Billets: 30000 L.L. – 15000 L.L. (étudiants), en vente à la Librairie Antoine et en ligne: www.antoineticketing.com
Renseignement: 04521689.

Sur les cimaises
 

Safaa el-Set à Art on 56th

Depuis le 6 février, la galerie Art on 56th accueille l’exposition Yellow Barrel de l’artiste syrienne Safaa el-Set. Des sculptures gigantesques en métal qui sont autant de personnages nés du matériau froid.

«Au cœur du métal, Safaa el-Set entre dans l’atelier, portant une cage vide. Sans plan, sans esquisses et sans idées prédéfinies, elle entre, sûre qu’elle va pouvoir accomplir sa quête au cœur du métal dispersé». C’est par ces mots que Youssef Abdelke entame le manifeste de l’exposition de Safaa el-Set, Yellow Barrel, qui se poursuit jusqu’au 26 février à la galerie Art on 56th.
Une vingtaine de sculptures en métal accueillent les visiteurs: des femmes, des hommes, des enfants, des adultes, debout, assis, recroquevillés… des membres amputés, des prothèses, des béquilles… des oiseaux, des thorax en forme de cage et des vis comme doigts.

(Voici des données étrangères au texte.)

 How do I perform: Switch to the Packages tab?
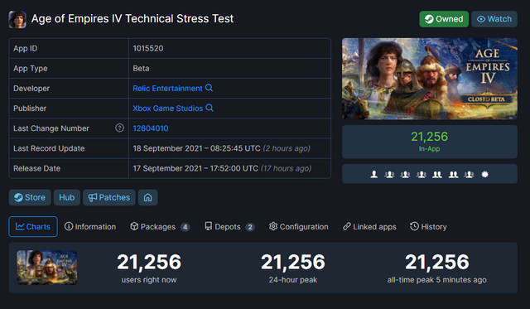pos(160,226)
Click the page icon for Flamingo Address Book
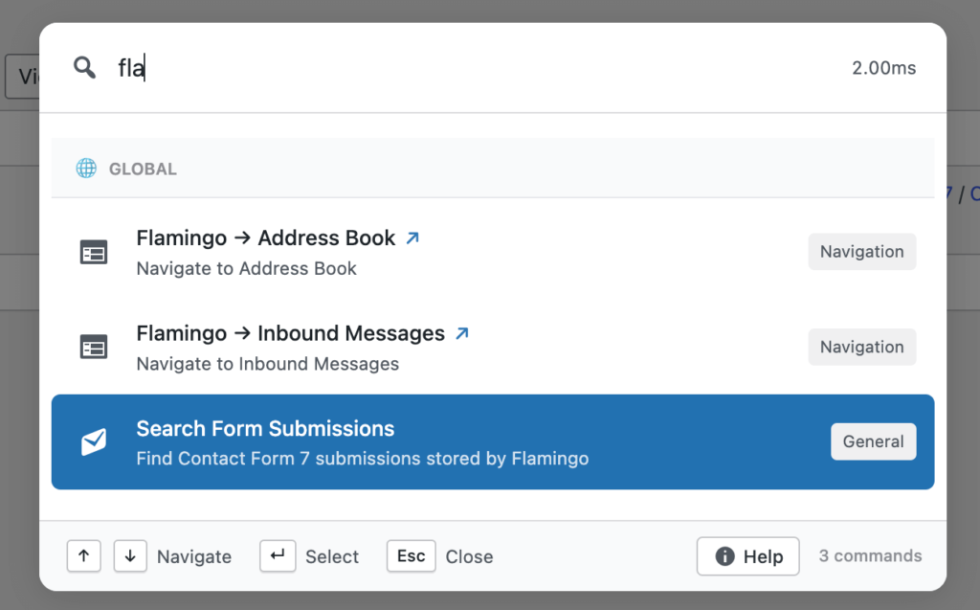The width and height of the screenshot is (980, 610). pos(93,252)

Safaa el-Set use du métal comme propulseur de l’imaginaire pour créer ses sculptures, ses personnages. Des personnages qu’on dirait d’emblée pouvoir parfaitement trouver leur place dans un film d’animation post-apocalyptique où les survivants ne pourraient survivre qu’en s’accolant, pêle-mêle, des membres épars en autant de mécanismes et de rouages. Une sensation première qui ne cesse de croître à mesure que le regard s’attache à déceler en profondeur, et la profondeur, de tel ou tel détail, la forme oblongue d’une tête tridimensionnelle, presque martienne dans l’imaginaire, ou écartelé en halos ovales, dans une volonté de dimensions planes.
Née en 1974, Safaa el-Set a fait ses études à la Faculté des beaux-arts à Damas. Elle a participé à plusieurs expositions collectives et personnelles, notamment l’expo solo Commedia dell’arte, en 1998, au Centre culturel français de Damas, et Shoe, en collaboration avec Saks Fifth Avenue, à la galerie Albareh à Bahreïn, en 2011.
Dans son texte, Youssef Abdelke semble dérouler le processus créatif de Safaa el-Set, insistant notamment sur l’intérêt vital qu’elle porte à ses idées. Celles qui tournent autour des thématiques de la femme, de l’adolescent, de l’enfant handicapé, des victimes des guerres, de la cage, des oiseaux emprisonnés, de la tristesse, de la femme enceinte, des amoureux et d’autres déprimés… Autant d’idées, de thématiques qui s’incrustent dans la matière froide du métal sans parvenir, pourtant, à l’animer. Les idées restent telles quelles, figées dans leur perception première, l’œuvre ne s’ouvre pas. Elles sont peut-être belles ces sculptures, mais elles tonnent davantage comme des bibelots grandeur nature. Un questionnement s’impose, éternel questionnement quant à l’expression artistique, mais dans une sorte d’urgence contemporaine: où se situe la fine frontière entre l’objet artisanal et la chose artistique?
L’exposition se poursuit jusqu’au 26 février, à Art on 56th.

Tout en musique
Festival Al Bustan
 

Lancée le 17 février, la programmation de la 22e édition du Festival Al Bustan se poursuit sous le signe de l’inspiration.
Samedi 21 février
Inspiration & Creativity: Oliver Pool enflammera son piano aux rythmes de Schumann, Rachmaninov, Stravinski, avant de laisser libre cours aux improvisations.
Lundi 23 février*
Rendez-vous, entrée libre, à la galerie Tanit, à Mar Mkhaël, à 18h, avec la conférence de Miguel Angel Estrella, humaniste et pianiste, fondateur de Musique Esperance.
Mardi 24 février*
Au Musée national, à 20h30, Alexander Buzlov au violoncelle et Veronika Ilinskaya au piano interpréteront des sonates de Schubert, Beethoven et Brahms.
Jeudi 26, samedi 28 février
Norma: opéra de Vincenzo Bellini porté par la soprano Carmen Giannattasio, entourée de Nino Surguladze (mezzo), Arturo Chacon-Cruz (ténor) et Gocha Datusani (basse).

 

*Auditorium Emile Bustani, à 20h30, sauf mention contraire.